I need help with this integral.
w= the integral from 0 to 5
24e^-6t cos(2t) dt.
i found the the integration in the integral table.
(e^ax/a^2 + b^2) (a cos bx + b sin bx)
im having trouble finishing the problem from here.
Write cos(x) as the real part of
exp(ix)
The integral of exp(ax)cos(bx) is then the real part of the integral of
exp[(a + ib)x]
The integral is:
1/(a+ib) exp[(a+ib)x] =
(a-ib)/(a^2 + b^2) exp(ax)*
[cos(bx) + i sin(bx)]
The real part of this is:
exp(ax)/(a^2 + b^2)
[a cos(bx) + b sin(bx)]
To solve the integral, you correctly used the formula from the integral table:
∫ e^(ax) * cos(bx) dx = [(e^(ax) * (a * cos(bx) + b * sin(bx)))] / (a^2 + b^2)
In your case, a = -6 and b = 2. So let's substitute these values into the formula:
∫ 24e^(-6t) * cos(2t) dt = [24 * e^(-6t) * (-6 * cos(2t) + 2 * sin(2t))] / (36 + 4)
Simplifying further:
= (-24/40) * e^(-6t) * (-6 * cos(2t) + 2 * sin(2t))

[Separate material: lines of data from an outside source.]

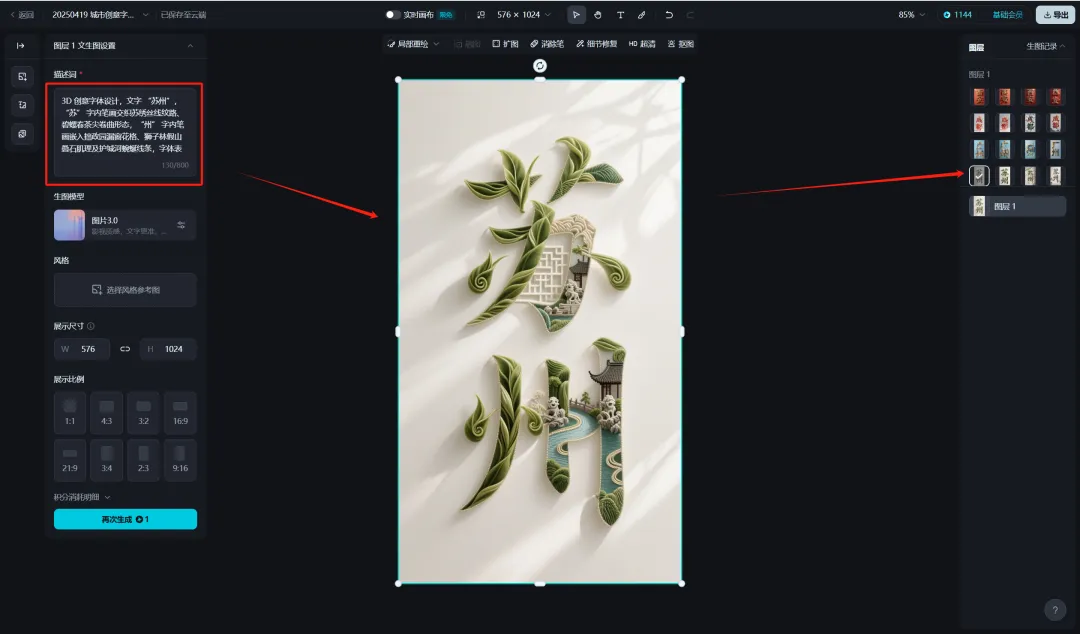The image size is (1080, 634).
Task: Collapse the left sidebar panel icon
Action: [21, 45]
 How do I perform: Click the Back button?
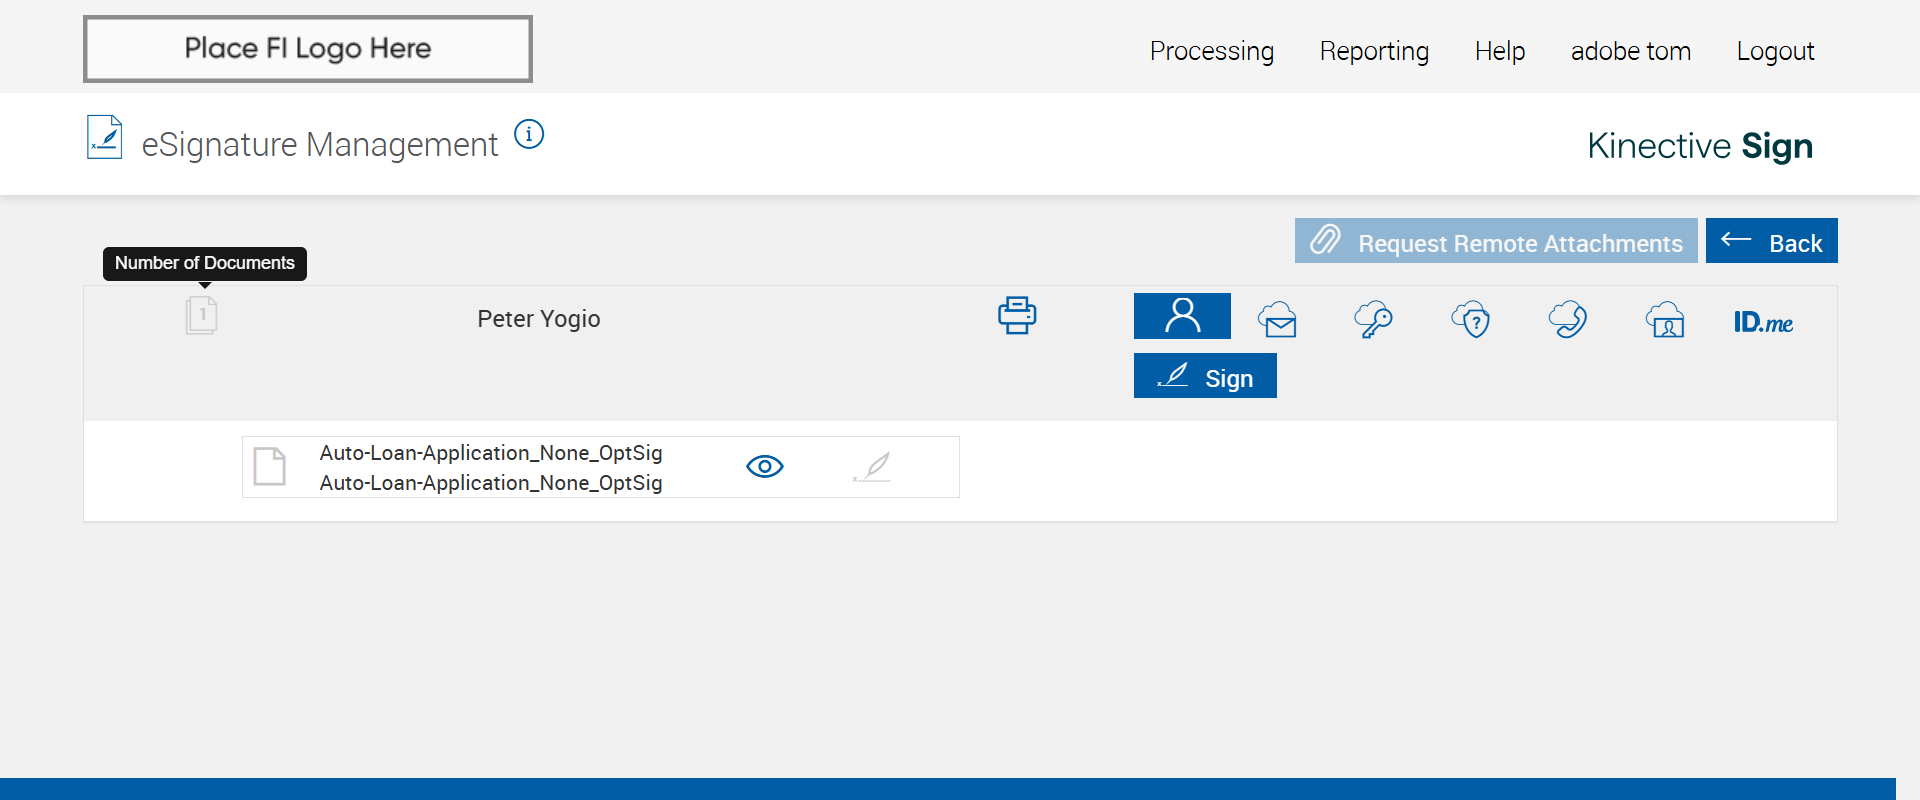click(x=1771, y=241)
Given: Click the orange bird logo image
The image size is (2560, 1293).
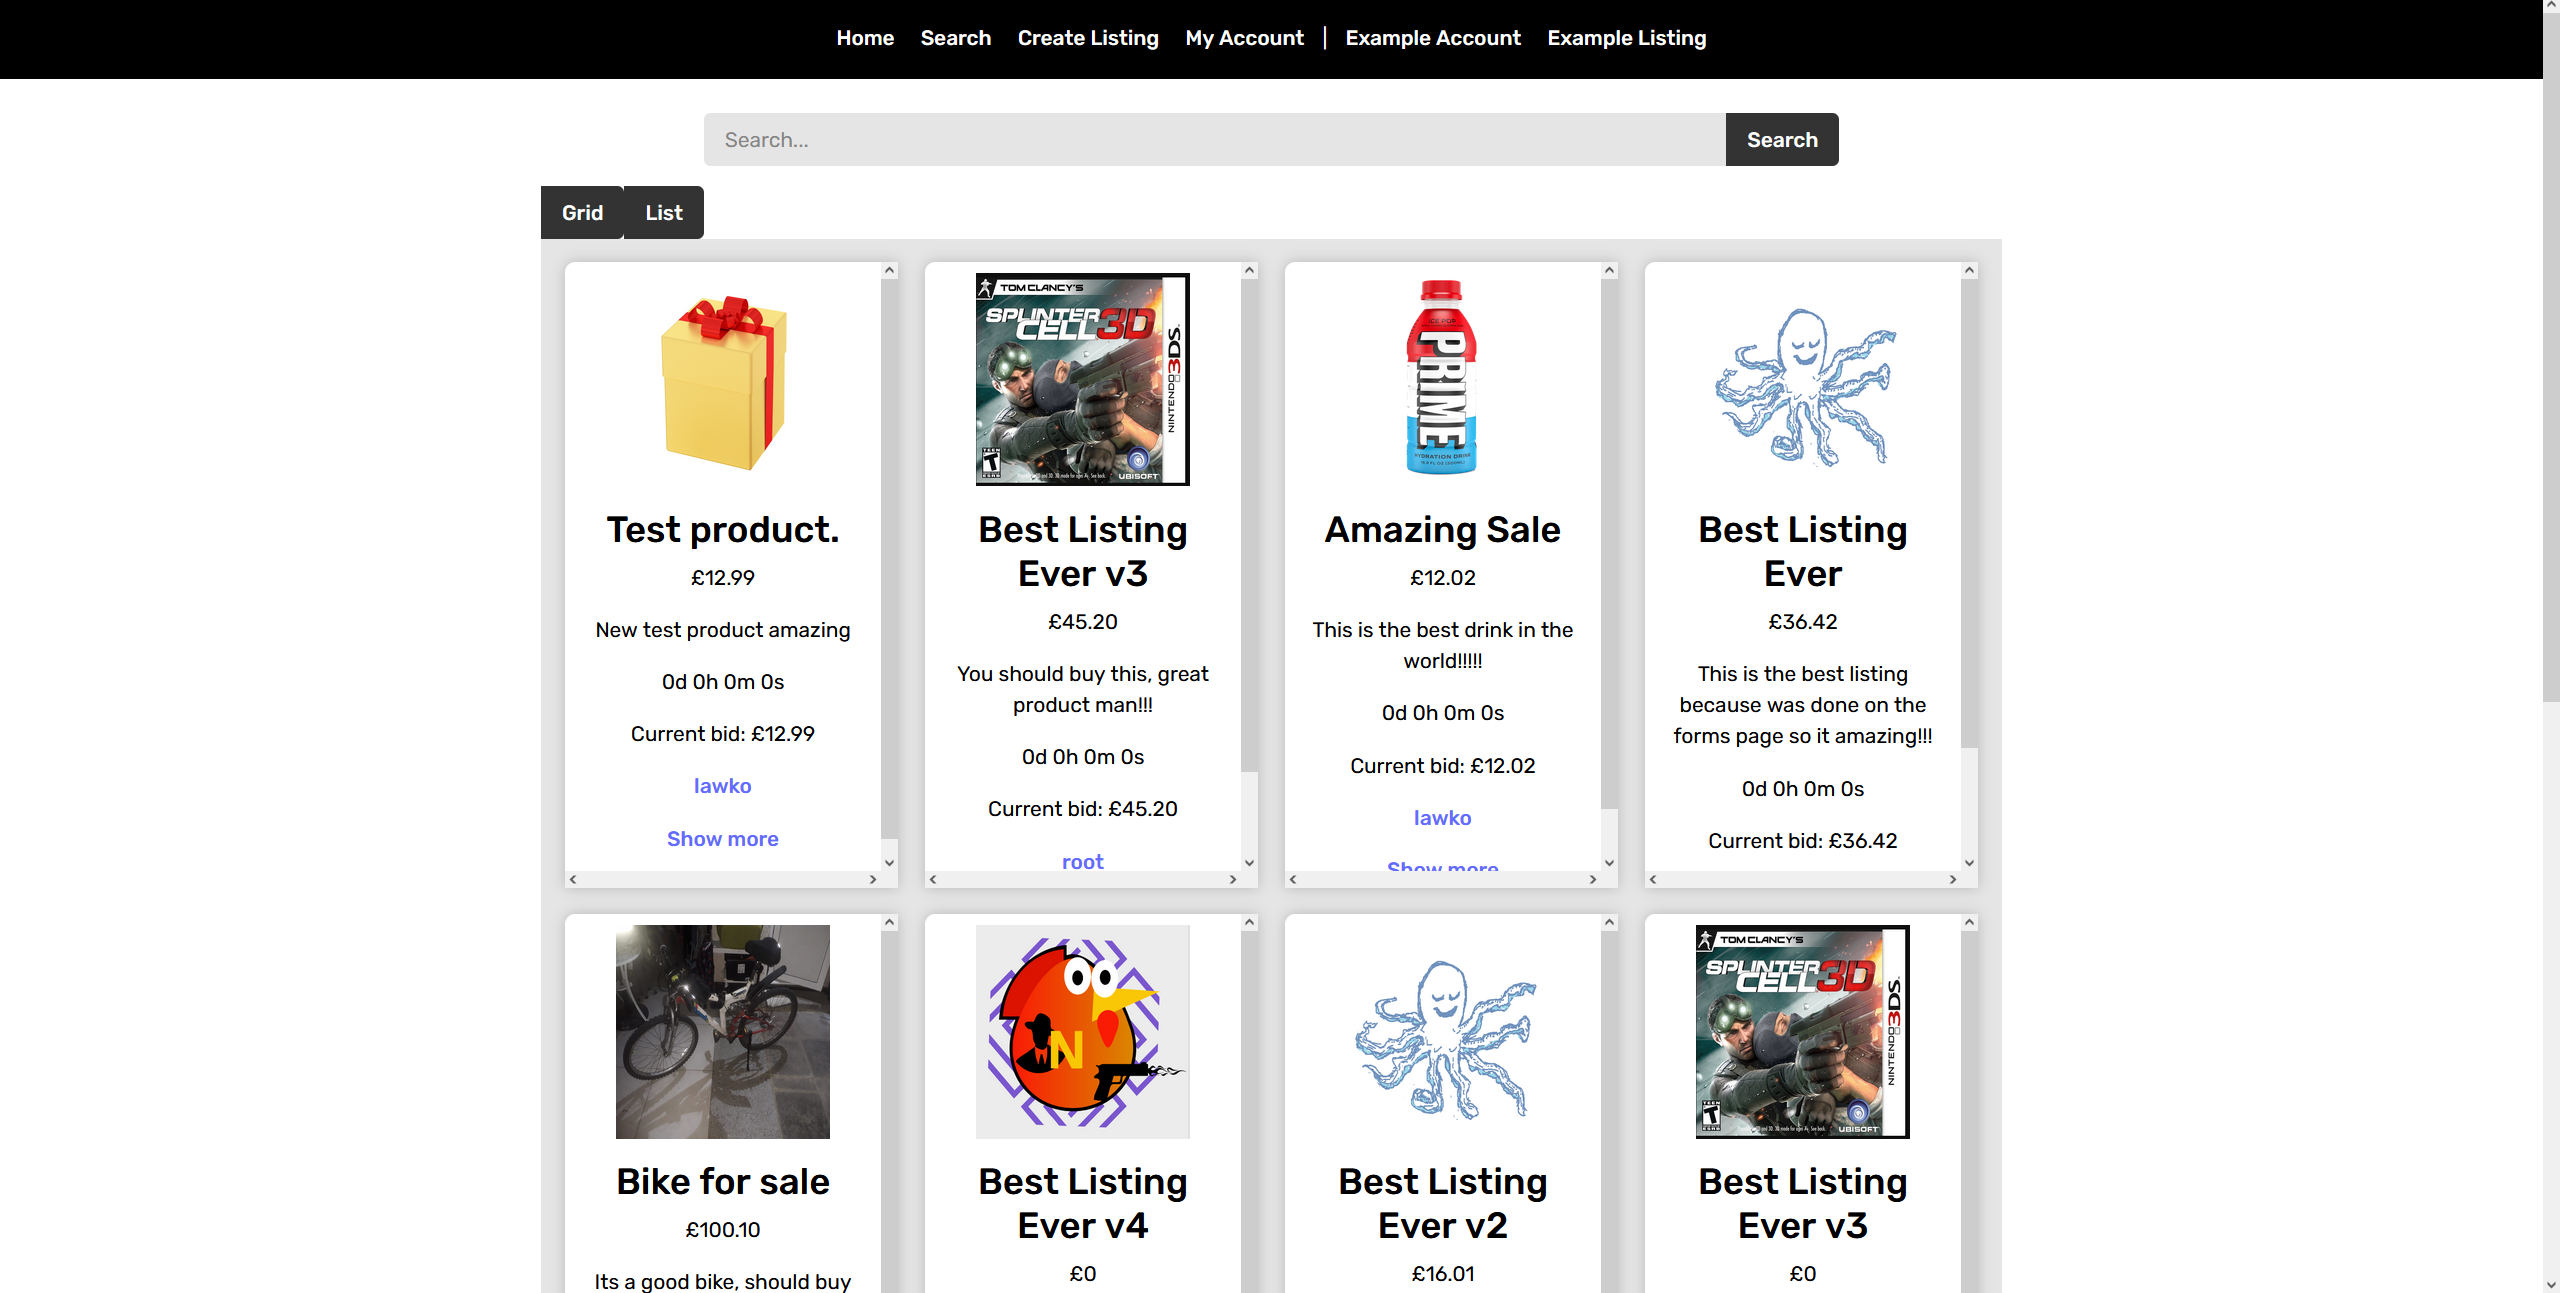Looking at the screenshot, I should [x=1082, y=1031].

= (-3/5) * e^(-6t) * (-6 * cos(2t) + 2 * sin(2t))
Now you can integrate term by term:
∫ (-3/5) * e^(-6t) * (-6 * cos(2t) + 2 * sin(2t)) dt
To integrate each of the terms, you can use integration by parts for the term involving e^(-6t), and the formula for integrating cos(2t) and sin(2t).
After integrating, you can evaluate the integral from the given limits of 0 to 5.